Vemos una procesión cruzar por encima de un Segura mancillado, la imagen de un
Cristo Azotado representa al propio río; los pasos dudosos de los estantes
vestidos con zaragüelles convierten la celebración en un desfile lleno de
culpas en honor a la huerta. Vemos los fuegos artificiales del Entierro de la Sardina
(una celebración relativamente reciente, muy urbana), fuegos que simbolizan el
boom urbanístico indiscriminado que vive la ciudad a partir de mediados del
siglo XX. Pero Lisón no se queda ahí: en la parte final del metraje y mediante
el efecto de la cámara en movimiento inverso, los fuegos artificiales que antes
se abrían como flores en el cielo nocturno, ahora se cierran, y caen a tierra
como si de rayos se tratara, en una alegoría del efecto destructivo que provoca
el crecimiento descontrolado de la ciudad sobre sí misma.
Lisón y Meseguer trabajan por decantación, como si de una serie de avenidas de agua consecutivas
se tratara. No hay una narración clásica, con un planteamiento y un desenlace,
sino más bien cíclica, con estratos sucesivos que se colocan unos sobre otros
creando un discurso encadenado de referencias de todo tipo que se repiten con
variaciones. Se crea, por tanto, una analogía entre forma y fondo, montaje y
significado, que enriquece el relato.
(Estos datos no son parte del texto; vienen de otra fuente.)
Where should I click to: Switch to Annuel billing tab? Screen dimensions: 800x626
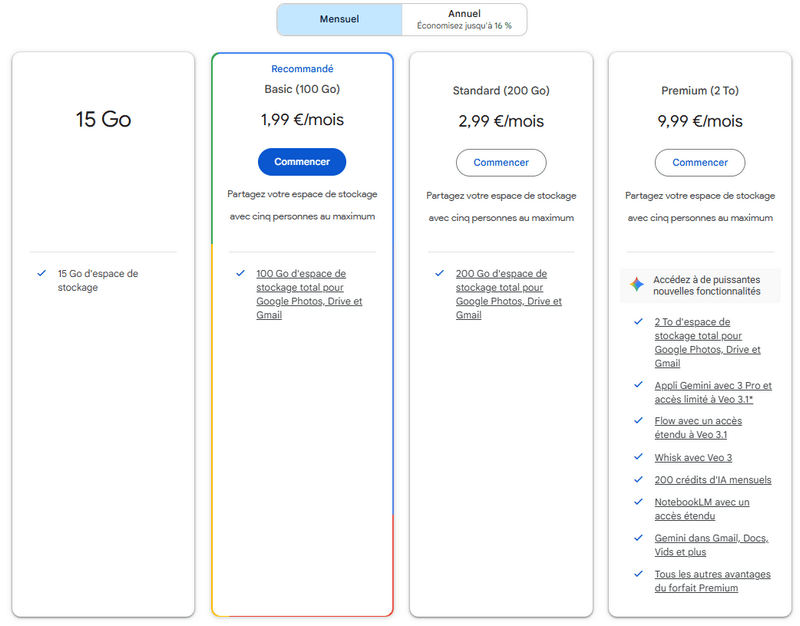pyautogui.click(x=464, y=19)
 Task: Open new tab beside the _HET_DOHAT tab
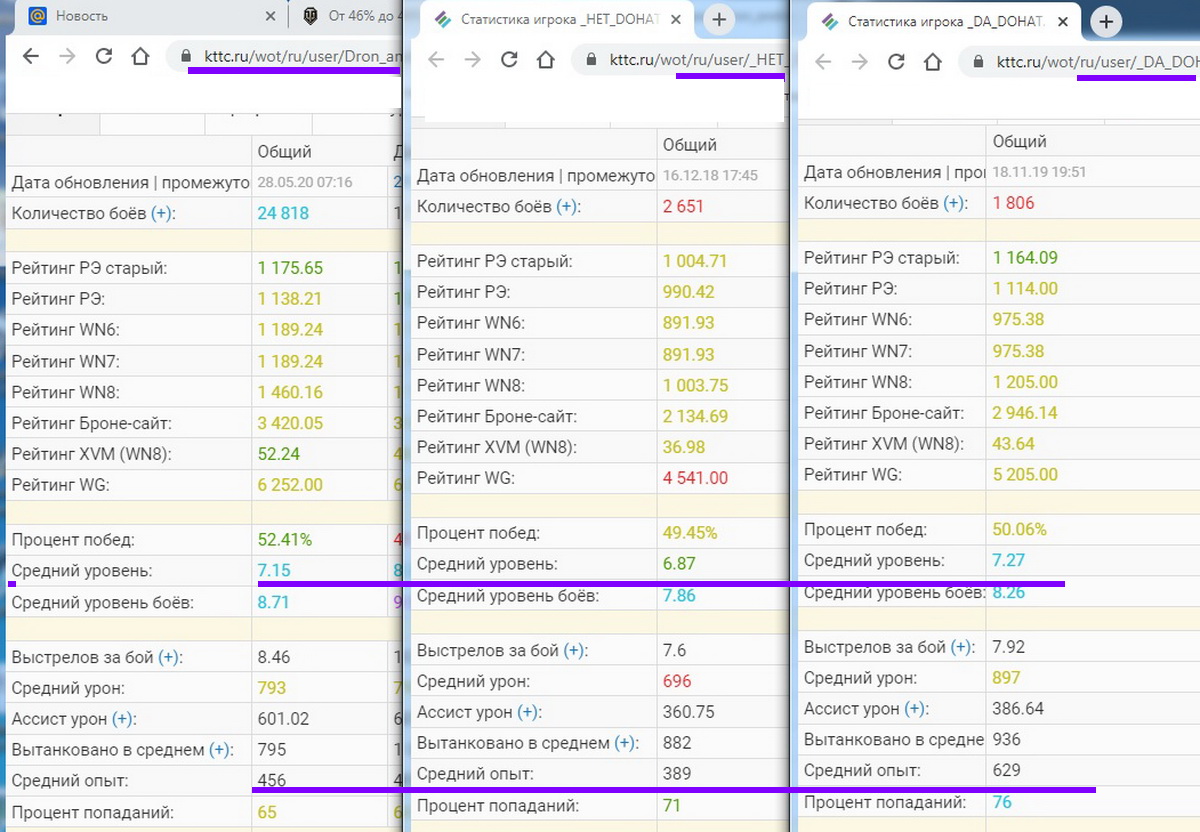pyautogui.click(x=719, y=20)
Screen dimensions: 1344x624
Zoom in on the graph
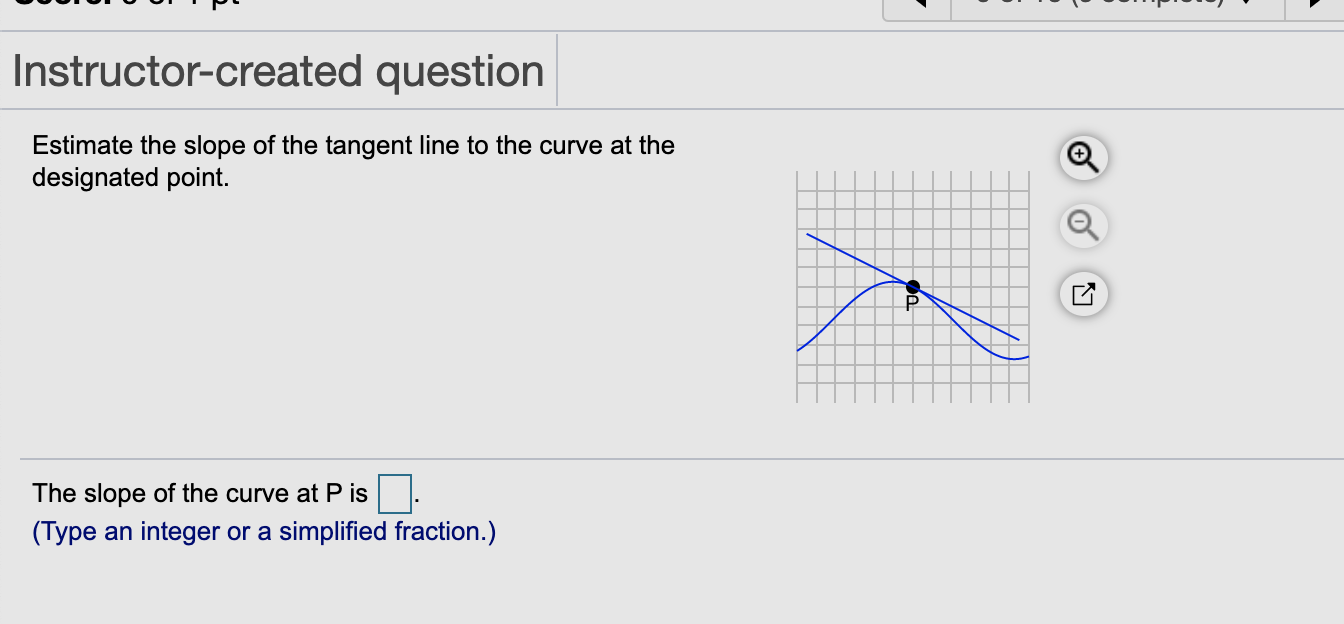(1083, 158)
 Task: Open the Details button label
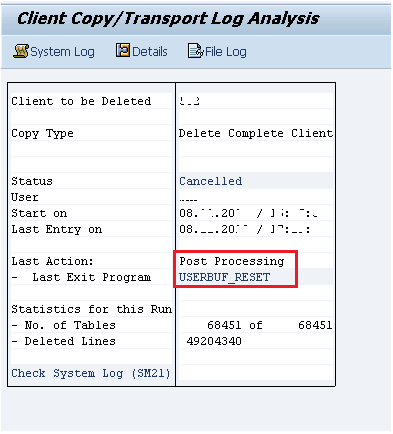pyautogui.click(x=150, y=52)
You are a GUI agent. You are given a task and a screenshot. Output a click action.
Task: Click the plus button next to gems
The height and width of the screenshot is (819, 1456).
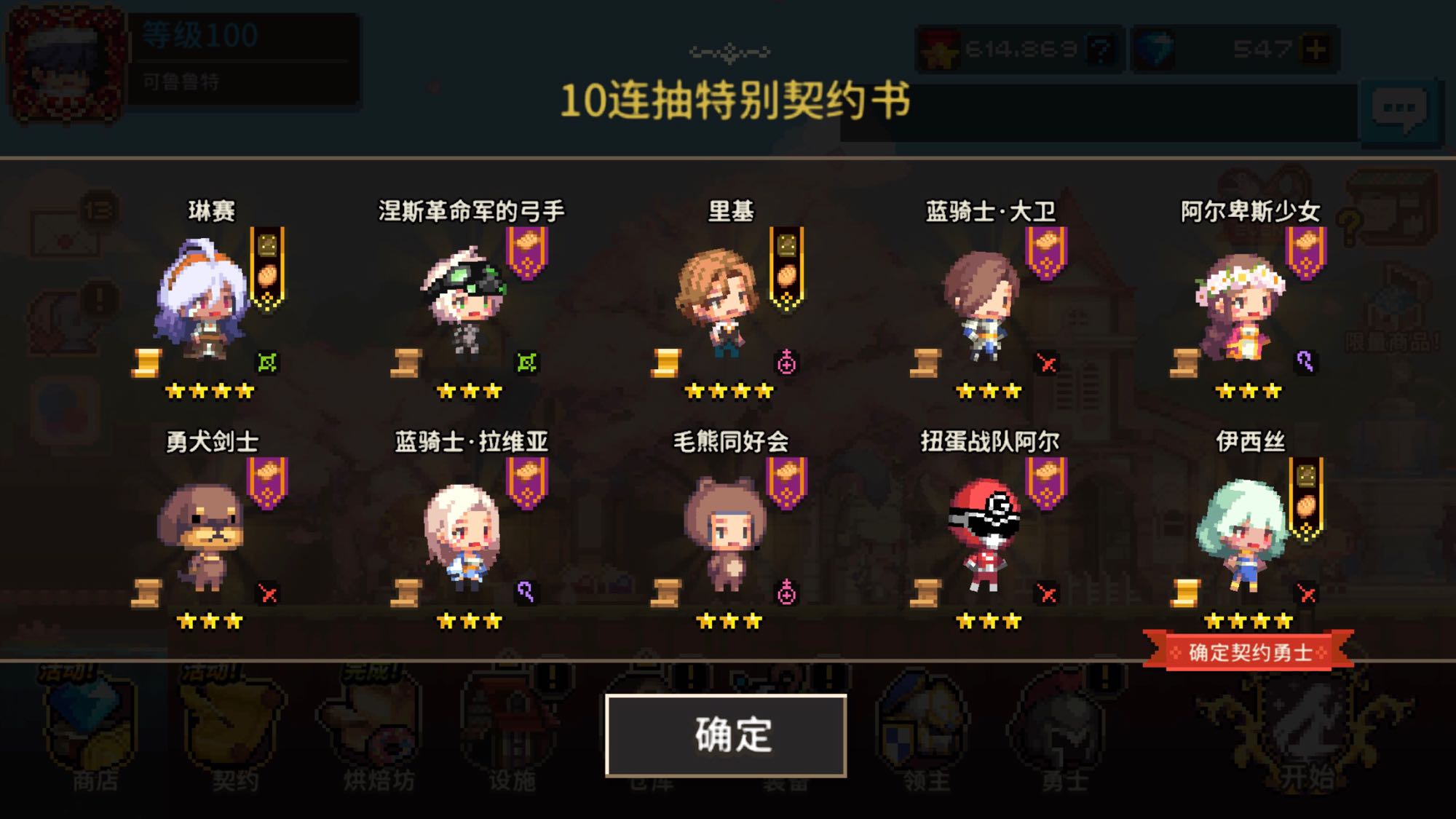pyautogui.click(x=1316, y=50)
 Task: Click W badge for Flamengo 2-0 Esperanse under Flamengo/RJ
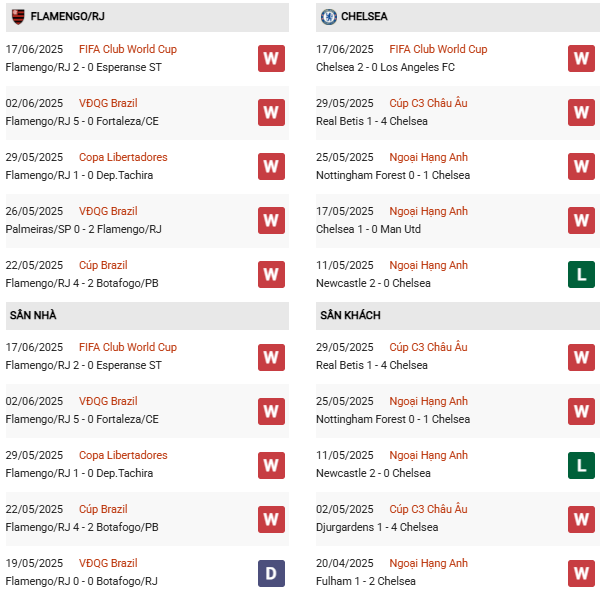(271, 58)

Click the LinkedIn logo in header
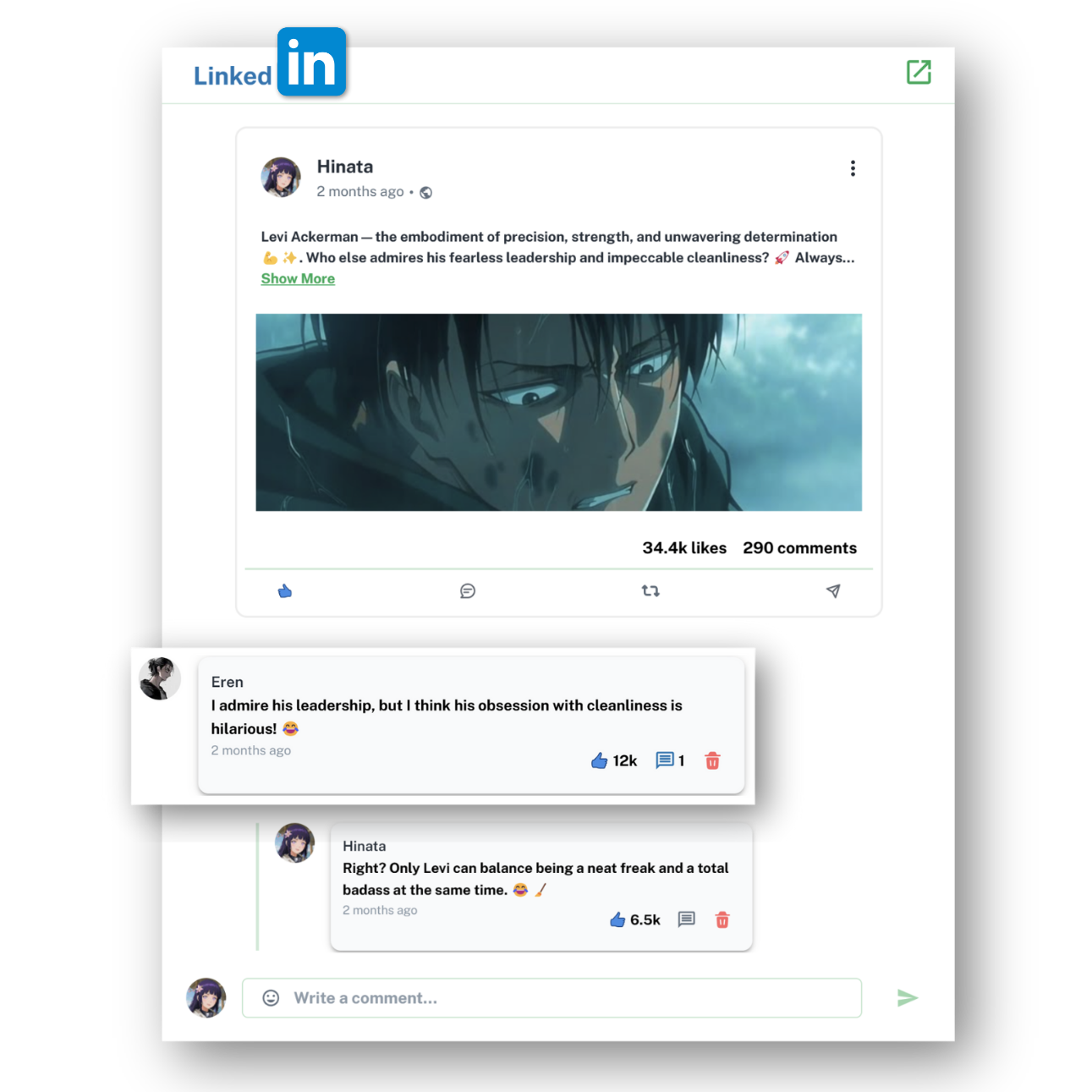pos(271,64)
Una de esas referencias, quizá la más
general —y quizá también el testimonio más gráfico que describe la relación de
Murcia con su huerta—, es la del naturalista Joaquín Araujo cuando compara a la
ciudad con una garrapata que chupa la sangre de su entorno medioambiental. Todo
el metraje se halla atravesado por referencias de la época árabe salidas de la
pluma de Ibn Mardanís, rey de la antigua Mursiyya, entre otros; los cambios
temporales, adelante, atrás, y muy atrás, son constantes.
Muy al final vemos unos murcianos
vestidos con lujoso traje típico bailando frente a la patrona. Uno no pude
dejar de pensar en el baile del corto de Kurosawa, el baile que los espíritus
de los melocotoneros talados dedican al pequeño, un baile gagaku que en realidad es una despedida y que tiene, a pesar de su
colorido y elegancia, algo de marcha fúnebre. Lisón consigue, por su parte, que
estas alegres parrandas murcianas tengan también un sentido triste y
melancólico, completamente distinto a su intención original, de esta manera
decodifica de un plumazo todo ese repertorio exclusivamente turístico creado hoy
alrededor de un entorno medioambiental que languidece sin remedio.
¿Dónde está mi acequia? es, por tanto,
una obra magistral, valiente, profunda y muy necesaria.